# Faraday’s law - Electromagnetic Induction

#### Electromagnetic Induction Topics:

###### In this lesson, we will learn: Faraday’s Law Faraday’s Law of Induction Different methods of inducing emf. Notes:Faraday’s Law According to Faraday the induced emf is proportional to the following factors: The rate of change of magnetic flux through the loop, $\phi B$. The loop’s area ($A$) and angle ($\theta$). $\phi_{B} = B_{\bot}A = BA \cos \theta$Unit: tesla.meter2 = weber$\quad$ ($1T.m2= 1 Wb$) $B_{\bot}$: is the component of the magnetic field $\overrightarrow{B}$ perpendicular to the face of the loop. $\theta$: is the angle between magnetic field $\overrightarrow{B}$ and a line perpendicular to the face of the loop. Notes: $\qquad$a. When the loop is parallel to$\overrightarrow{B}$, $\theta$ =90° and $\phi_{B} =$ 0 $\qquad$b.
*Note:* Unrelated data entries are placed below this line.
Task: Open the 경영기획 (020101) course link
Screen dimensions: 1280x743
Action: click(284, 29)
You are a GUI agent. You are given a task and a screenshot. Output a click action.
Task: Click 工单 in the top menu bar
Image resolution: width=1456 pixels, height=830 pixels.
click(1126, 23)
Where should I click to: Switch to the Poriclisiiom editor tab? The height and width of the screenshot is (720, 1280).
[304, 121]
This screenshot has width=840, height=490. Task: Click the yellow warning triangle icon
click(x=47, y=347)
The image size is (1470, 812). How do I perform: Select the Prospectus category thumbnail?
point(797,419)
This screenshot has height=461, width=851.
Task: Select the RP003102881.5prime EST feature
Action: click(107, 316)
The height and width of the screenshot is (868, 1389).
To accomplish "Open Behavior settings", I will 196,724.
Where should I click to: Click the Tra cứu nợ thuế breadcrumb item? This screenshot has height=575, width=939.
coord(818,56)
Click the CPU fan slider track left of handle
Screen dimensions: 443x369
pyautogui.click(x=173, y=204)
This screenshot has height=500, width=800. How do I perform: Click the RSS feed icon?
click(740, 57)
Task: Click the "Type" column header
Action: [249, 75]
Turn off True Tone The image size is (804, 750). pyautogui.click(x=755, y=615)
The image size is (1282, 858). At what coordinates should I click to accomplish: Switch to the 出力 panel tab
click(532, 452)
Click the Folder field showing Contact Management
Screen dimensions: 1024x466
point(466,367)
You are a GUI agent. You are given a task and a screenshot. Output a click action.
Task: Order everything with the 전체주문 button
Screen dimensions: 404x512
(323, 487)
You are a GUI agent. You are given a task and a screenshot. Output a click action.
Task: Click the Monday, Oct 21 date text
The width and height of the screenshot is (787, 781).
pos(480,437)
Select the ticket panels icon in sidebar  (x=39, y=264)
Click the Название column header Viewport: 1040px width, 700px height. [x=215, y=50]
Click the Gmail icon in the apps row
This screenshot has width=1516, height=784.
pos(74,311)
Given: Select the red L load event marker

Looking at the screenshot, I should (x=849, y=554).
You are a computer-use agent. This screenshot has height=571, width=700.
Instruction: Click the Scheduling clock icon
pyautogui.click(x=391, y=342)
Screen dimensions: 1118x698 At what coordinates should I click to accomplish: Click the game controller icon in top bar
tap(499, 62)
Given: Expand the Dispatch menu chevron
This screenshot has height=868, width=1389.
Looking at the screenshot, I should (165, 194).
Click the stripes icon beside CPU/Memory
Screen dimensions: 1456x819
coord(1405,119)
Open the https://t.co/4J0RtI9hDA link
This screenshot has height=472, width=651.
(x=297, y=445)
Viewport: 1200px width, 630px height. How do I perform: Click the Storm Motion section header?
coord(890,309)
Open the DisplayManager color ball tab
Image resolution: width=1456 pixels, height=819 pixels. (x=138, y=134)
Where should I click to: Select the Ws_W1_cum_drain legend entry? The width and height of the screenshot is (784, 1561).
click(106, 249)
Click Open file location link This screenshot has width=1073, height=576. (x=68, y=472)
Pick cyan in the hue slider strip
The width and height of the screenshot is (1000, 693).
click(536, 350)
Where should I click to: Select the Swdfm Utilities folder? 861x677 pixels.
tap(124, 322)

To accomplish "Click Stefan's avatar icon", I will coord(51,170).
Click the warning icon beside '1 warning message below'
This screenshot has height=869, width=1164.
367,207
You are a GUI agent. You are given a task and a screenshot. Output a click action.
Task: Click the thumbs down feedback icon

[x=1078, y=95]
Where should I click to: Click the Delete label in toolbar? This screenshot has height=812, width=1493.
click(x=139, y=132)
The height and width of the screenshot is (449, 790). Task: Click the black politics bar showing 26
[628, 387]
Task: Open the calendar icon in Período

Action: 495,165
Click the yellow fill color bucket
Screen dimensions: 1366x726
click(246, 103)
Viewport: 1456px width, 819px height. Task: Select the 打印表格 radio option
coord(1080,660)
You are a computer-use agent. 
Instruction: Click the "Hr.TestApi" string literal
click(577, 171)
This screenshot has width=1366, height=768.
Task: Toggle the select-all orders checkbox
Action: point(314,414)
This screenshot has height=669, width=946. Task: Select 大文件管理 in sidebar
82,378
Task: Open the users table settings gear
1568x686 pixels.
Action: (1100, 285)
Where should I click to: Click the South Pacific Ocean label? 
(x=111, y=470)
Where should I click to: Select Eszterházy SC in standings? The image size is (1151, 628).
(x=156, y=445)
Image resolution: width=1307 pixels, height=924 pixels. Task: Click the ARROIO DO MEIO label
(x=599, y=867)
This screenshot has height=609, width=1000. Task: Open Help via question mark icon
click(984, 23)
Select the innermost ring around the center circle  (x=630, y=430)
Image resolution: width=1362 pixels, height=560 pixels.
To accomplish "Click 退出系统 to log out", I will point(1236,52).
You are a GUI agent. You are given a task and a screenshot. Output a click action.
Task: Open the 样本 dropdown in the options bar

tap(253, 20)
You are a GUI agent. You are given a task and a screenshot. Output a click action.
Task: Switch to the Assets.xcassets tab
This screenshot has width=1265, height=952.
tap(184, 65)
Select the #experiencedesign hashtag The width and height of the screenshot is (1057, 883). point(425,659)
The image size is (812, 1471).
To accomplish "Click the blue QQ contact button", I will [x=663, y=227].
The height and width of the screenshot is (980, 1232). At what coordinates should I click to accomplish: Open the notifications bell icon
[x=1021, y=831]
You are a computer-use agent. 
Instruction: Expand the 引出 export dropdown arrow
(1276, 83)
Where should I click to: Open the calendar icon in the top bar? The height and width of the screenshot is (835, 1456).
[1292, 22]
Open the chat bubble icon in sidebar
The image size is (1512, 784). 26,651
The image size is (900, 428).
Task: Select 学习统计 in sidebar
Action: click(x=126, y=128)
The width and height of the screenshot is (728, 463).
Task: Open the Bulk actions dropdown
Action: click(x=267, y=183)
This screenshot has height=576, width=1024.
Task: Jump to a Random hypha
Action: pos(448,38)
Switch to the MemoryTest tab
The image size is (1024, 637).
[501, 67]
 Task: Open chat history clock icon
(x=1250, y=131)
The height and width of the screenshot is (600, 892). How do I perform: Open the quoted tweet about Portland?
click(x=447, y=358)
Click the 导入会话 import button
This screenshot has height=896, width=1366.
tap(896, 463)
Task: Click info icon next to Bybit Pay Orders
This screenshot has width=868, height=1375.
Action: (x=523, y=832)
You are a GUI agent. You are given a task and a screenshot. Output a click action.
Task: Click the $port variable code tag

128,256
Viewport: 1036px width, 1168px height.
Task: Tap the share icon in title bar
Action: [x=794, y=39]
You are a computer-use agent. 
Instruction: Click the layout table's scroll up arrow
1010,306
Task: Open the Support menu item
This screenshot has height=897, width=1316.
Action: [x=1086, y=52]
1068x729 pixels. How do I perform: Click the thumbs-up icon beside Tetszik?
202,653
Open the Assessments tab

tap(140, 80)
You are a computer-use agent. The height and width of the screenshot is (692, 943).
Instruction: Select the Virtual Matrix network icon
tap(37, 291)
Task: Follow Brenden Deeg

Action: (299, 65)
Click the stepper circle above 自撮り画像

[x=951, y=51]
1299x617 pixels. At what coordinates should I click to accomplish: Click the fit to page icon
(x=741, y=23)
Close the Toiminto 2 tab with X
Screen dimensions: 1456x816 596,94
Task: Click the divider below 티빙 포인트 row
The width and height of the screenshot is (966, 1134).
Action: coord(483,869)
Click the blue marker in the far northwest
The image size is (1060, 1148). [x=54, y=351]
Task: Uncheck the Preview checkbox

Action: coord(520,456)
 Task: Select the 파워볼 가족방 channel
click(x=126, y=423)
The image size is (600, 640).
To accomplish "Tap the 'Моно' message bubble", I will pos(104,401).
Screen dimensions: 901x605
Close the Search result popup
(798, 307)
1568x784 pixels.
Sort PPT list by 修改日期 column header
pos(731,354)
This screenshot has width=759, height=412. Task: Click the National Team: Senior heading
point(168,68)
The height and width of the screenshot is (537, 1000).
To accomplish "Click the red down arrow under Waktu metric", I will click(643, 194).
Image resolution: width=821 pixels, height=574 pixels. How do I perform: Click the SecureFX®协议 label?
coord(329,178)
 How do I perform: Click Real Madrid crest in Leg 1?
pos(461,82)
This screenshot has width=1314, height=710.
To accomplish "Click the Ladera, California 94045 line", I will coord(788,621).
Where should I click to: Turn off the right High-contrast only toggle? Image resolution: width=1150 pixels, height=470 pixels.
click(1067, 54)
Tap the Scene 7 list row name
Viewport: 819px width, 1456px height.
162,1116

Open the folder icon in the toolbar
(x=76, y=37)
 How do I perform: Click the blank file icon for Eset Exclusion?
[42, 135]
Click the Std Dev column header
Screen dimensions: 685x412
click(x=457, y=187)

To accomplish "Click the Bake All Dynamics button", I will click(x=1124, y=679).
When the loop is perpendicular to$\overrightarrow{B}$, $\theta$ =0 and $\phi_{B} = BA$ Number of line per unit area is proportional to the filed strength, therefore, $\phi_{B}$ is proportional the the total number of lines passing through the loop’s area When the loop is parallel to $\overrightarrow{B}$, no filed line will pass through the loop, $\phi_{B}$=0 When the loop is perpendicular to $\overrightarrow{B}$, maximum number of lines will pass through the loop, $\phi_{B}$ is maximum. Faraday’s Law of Induction The flux through the loop changes by the amount of $\Delta \phi$ over $\Delta t$ interval of time, therfore, the induced emf is calculated as follows; $\epsilon = -$ $\large \frac{\Delta \phi} {\Delta t}$ if the loop contains N loops, the induced emf in each loop adds up; $\epsilon = -N$ $\large \frac{\Delta \phi} {\Delta t}$ Different Methods of Inducing emf. In general, there are three different ways to change the magnetic flux; Changing B It could be done by changing the number of the loops, which in return changes the strength of the filed. More number of loops $\Rightarrow$ larger magnetic field $\Rightarrow$ bigger flux $N \propto B \propto \phi$ Changing A The current can be induced by changing the area of the loop. As flux through the loop changes, the current is induced to maintain the the original flux. Note: decreasing the area of the loop, induces a current, the induced current acts in a direction to increase the magnetic field in the original direction. Therefore, a magnetic field into the page is induced. Changing $\theta$ The current can be induced by rotating the coil in a magnetic field. The flux through the coil goes from maximum to zero.